Requirement: Could you change "pixels" to "px" throughout these lines, leaving everything else the same?

(Entries for locating text and elements)
'''

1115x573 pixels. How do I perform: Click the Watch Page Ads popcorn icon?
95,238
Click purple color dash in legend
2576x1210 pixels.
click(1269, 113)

'''

Complete response:
1115x573 px. How do I perform: Click the Watch Page Ads popcorn icon?
95,238
Click purple color dash in legend
2576x1210 px.
click(1269, 113)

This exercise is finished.